In Philadelphia, at least 10,407, or about 2%, of the city’s 509,258 residential properties had tangled titles, according to a 2021 report from the Pew Charitable Trust, the primary funder of the Pew Research Center. The total value of the properties was greater than $1.1 billion. The neighborhoods most affected were predominantly Black communities, as well as neighborhoods that tended to have low incomes and high poverty rates. Philadelphia has a population of 1.5 million compared with Chicago’s 2.6 million, according to U.S. Census Bureau data.
Across the country, people of color are less likely to have wills compared with white people, with 82% of Hispanics, 77% of Blacks, 67% of English-speaking Asians and 61% of whites not having a will, according to Consumer Reports. The organization’s survey found the Hispanic community in particular tends to think they don’t have enough assets to warrant a will, whereas the Black and English-speaking Asian communities are more averse to thinking about death, just two of the cited reasons for why people of color may be less likely to have wills.
But the use of transfer on death instruments in Cook County is on the rise. Data from DePaul University’s Institute for Housing Studies released Tuesday shows steady growth in the use of the documents in Cook County, with around 30,000 filed between 2012 and 2022 on around 26,500 different properties. More than one TODI can be filed on a property given that some owners may need to update the information.
The use of the document has been most common among older adults in Black communities and low- and moderate-income communities but is lagging in majority Latino communities. Nearly 7% of properties with a senior exemption — a type of property tax reduction that helps older adult homeowners — in Cook County’s predominantly Black neighborhoods have a recorded TODI, a percentage that is high compared with other neighborhoods.
The research finds that residential parcels with TODIs still represent a small share of total parcels in the county.
Geoff Smith, executive director of the institute, said there is room to expand outreach, with efforts having been concentrated mainly in predominantly Black neighborhoods.
And the discussion around TODIs and the transferring of wealth to heirs has to be a part of a larger conversation about neighborhood investment, Smith said.
“It situates in a bigger conversation about why it’s important to continue to invest in neighborhoods and reduce the gap that has been created through this history of disinvestment,” Smith said.
In 2022, Illinois’ law legalizing TODIs was amended to include all kinds of real estate as opposed to just residential. Illinois is one of 29 states that has legalized the tool, according to Trust & Will, an online estate planning company.

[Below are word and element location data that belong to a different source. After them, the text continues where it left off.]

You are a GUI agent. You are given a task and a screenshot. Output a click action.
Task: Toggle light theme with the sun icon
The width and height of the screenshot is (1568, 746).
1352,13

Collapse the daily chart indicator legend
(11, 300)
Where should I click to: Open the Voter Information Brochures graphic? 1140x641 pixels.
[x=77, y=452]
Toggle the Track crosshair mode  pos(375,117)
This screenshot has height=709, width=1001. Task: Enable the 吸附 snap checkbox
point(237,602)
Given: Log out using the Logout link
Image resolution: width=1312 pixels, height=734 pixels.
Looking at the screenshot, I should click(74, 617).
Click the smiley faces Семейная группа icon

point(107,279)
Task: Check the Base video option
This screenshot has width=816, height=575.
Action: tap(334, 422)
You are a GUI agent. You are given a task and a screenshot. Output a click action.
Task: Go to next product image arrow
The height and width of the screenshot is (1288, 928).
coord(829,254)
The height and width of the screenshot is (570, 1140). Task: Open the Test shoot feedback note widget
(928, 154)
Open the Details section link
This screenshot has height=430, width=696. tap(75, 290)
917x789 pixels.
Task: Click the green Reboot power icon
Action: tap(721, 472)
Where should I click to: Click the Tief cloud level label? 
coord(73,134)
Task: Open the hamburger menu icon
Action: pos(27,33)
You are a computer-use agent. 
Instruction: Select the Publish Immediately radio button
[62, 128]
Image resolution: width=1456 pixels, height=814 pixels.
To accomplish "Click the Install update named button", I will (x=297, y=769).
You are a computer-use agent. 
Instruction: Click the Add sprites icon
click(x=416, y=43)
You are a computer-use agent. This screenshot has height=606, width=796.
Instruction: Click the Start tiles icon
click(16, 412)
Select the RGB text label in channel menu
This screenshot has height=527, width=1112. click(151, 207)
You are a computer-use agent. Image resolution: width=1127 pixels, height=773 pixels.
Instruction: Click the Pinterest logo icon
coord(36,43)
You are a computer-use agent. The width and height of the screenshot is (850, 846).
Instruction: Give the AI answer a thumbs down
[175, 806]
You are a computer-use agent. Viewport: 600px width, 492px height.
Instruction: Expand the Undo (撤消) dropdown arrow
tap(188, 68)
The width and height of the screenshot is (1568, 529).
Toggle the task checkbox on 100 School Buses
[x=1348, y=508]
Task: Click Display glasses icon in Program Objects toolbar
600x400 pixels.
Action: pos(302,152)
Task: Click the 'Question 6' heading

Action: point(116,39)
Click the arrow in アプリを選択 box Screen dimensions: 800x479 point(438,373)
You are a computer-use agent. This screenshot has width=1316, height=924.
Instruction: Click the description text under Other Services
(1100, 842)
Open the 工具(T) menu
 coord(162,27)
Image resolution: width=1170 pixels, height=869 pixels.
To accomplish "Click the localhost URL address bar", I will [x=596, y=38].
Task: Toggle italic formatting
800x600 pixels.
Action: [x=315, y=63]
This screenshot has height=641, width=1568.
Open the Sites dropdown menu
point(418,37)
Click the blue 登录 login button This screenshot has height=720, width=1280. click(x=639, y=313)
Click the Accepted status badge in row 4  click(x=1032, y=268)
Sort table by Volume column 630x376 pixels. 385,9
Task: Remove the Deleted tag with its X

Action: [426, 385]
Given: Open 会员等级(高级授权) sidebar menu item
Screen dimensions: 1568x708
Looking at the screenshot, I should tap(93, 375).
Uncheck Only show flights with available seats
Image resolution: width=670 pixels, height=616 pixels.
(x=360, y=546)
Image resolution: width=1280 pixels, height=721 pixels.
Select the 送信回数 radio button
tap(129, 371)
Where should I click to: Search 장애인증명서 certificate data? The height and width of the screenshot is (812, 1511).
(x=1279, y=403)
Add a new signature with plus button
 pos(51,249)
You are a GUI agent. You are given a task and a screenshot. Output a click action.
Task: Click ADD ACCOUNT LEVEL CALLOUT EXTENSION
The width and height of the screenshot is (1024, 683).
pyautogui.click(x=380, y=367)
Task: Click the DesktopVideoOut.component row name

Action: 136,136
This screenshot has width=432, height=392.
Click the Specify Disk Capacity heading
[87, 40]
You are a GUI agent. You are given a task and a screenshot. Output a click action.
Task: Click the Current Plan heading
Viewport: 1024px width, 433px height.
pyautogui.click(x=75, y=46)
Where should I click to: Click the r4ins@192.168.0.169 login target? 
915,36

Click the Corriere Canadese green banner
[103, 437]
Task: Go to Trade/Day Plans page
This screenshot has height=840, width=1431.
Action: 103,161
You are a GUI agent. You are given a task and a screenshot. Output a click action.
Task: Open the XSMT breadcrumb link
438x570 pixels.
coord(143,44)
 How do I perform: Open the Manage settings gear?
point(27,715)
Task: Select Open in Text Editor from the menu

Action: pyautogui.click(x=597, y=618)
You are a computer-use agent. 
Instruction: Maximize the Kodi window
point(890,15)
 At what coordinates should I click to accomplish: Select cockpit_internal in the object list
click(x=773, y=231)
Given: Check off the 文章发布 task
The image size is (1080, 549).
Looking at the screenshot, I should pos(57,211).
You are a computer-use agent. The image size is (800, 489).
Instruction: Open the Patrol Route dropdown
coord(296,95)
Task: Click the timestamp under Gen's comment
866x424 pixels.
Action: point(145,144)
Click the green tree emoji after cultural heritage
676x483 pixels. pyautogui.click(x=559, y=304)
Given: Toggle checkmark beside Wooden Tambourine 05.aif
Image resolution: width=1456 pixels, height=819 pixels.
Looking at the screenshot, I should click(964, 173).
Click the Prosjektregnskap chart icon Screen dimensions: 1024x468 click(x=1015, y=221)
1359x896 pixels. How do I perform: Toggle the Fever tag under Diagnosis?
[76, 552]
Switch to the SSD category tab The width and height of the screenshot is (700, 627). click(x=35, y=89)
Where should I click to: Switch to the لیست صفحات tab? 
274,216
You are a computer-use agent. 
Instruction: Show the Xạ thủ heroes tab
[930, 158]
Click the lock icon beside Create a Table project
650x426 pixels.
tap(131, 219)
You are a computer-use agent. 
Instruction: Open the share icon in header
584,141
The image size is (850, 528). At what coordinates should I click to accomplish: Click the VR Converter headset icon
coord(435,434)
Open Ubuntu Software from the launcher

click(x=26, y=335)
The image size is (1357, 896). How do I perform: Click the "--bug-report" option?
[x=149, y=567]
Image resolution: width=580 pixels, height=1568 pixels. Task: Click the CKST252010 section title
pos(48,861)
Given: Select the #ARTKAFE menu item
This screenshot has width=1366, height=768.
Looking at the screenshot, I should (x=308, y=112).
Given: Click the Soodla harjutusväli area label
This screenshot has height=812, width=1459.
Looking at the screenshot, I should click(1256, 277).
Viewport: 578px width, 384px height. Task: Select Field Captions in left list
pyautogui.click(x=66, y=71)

Caroline Manley, executive director of the Center for Disability & Elder Law, a group that helps people record TODIs, said having a tangled title can lock up the equity of the house, but a TODI is a powerful tool to preserving intergenerational wealth.
“Having these succession plans in place is a benefit, obviously, for the family,” Manley said. “The other great benefit of making sure that communities are aware of the importance of these documents and getting them done is that it improves the entire community.”
While the recording fee for the document can still be prohibitive for some people, Manley said, some local organizations like the Greater Auburn Gresham Development Corporation have funds to cover the costs for homeowners who cannot afford them.
Linda Johnson, director of housing and senior services at the Greater Auburn Gresham Development Corporation, said her organization has provided Manley’s organization with two $1,000 grants to assist with recording fees for residents in the Auburn Gresham neighborhoood.
Johnson’s organization has hosted around six workshops, each with about 30-50 attendees, with most people signing up for the estate planning documents, she said.
On a personal level, Johnson herself has benefited from the tool.
Two years ago, her father and her sister died on the same day. Afterward, she asked her then 87-year-old mother if she had an estate plan and discovered she had a TODI. Johnson got the document adjusted given the deaths in her family and has one for her own home now too.
“TODIs could actually save our communities,” Johnson said.